Sexual Networks in Uganda: Mixing Patterns Between a Trading Town, its Rural Hinterland and a Nearby Fishing Village

Type Journal Article - International ournal of STD & AIDS
Title Sexual Networks in Uganda: Mixing Patterns Between a Trading Town, its Rural Hinterland and a Nearby Fishing Village
Author(s)
Volume 8
Issue 8
Publication (Day/Month/Year) 1997
Page numbers 495-500
URL http://std.sagepub.com/content/8/8/495.short
Abstract
The study was based in south-west Uganda where significant differences in HIV prevalence have been found between urban and rural areas. Longitudinal data collected in a diary format was used to determine the extent to which high-risk men and women living in a truck stop/trading town had sexual contact with people from surrounding rural areas and a nearby fishing village. Study participants were 143 men, 75 of whom were resident in the town, 40 in a fishing village and 28 in rural areas, and 81 women, of whom 47 were resident in the town, 25 in the fishing village and 9 in a rural area. During 1687 man weeks the 143 men made 3149 trips and had 5189 sexual contacts. Ninety-two per cent of these sexual contacts occurred in the man's current place of residence and 21% were with a new partner. The 81 women participated for 1280 women weeks during which they recorded 6378 sexual contacts.
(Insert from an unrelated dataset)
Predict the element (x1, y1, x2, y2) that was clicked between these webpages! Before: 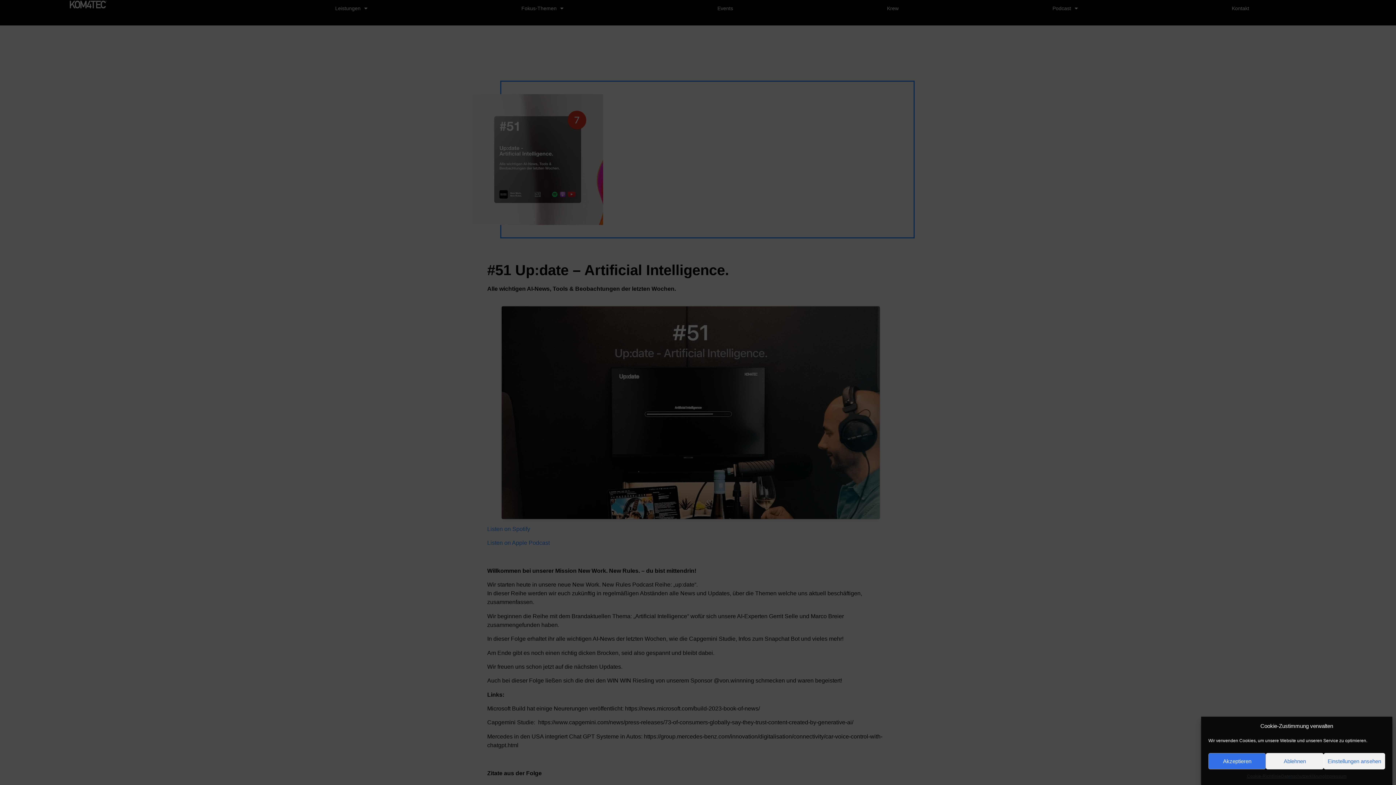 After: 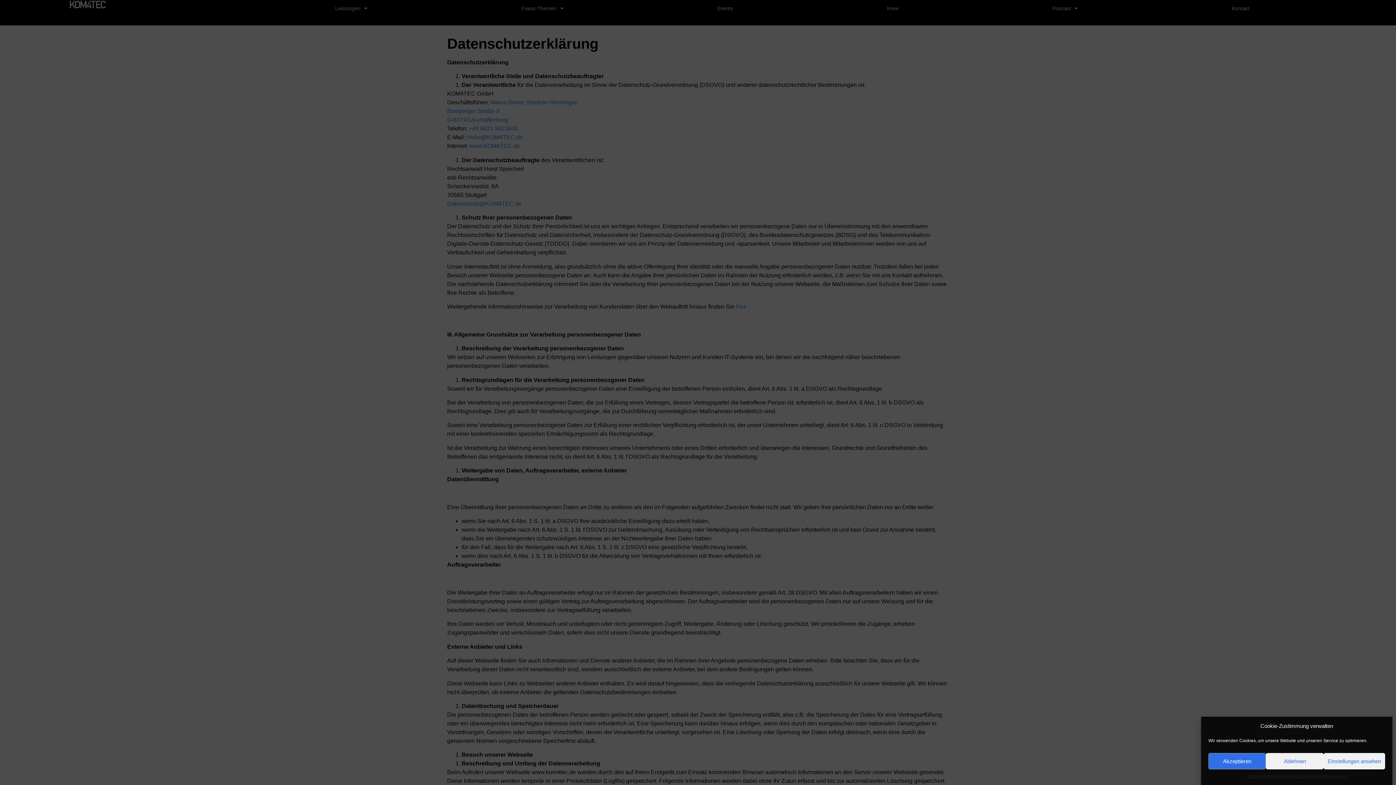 Action: label: Datenschutzerklärung bbox: (1281, 773, 1325, 780)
Women who lived in the fishing village and the rural area had around 90% of their contacts with local men while those who lived in the town fell into 3 categories: women who charged a relatively high price for commercial sex had only 11% of contacts with men living in the town, while those who charged a tenth of the price had 71% of contacts with town men. The small number of women who fell into an intermediate category, in terms of price, had sexual contact with a wide variety of men. These findings show that there is little scope for HIV infection to spread between different residential or occupational groups. This may help to explain how large differences in HIV seropositivity between neighbouring localities can be maintained for long periods, despite considerable social and economic mixing between groups and high levels of sexual partner change within groups.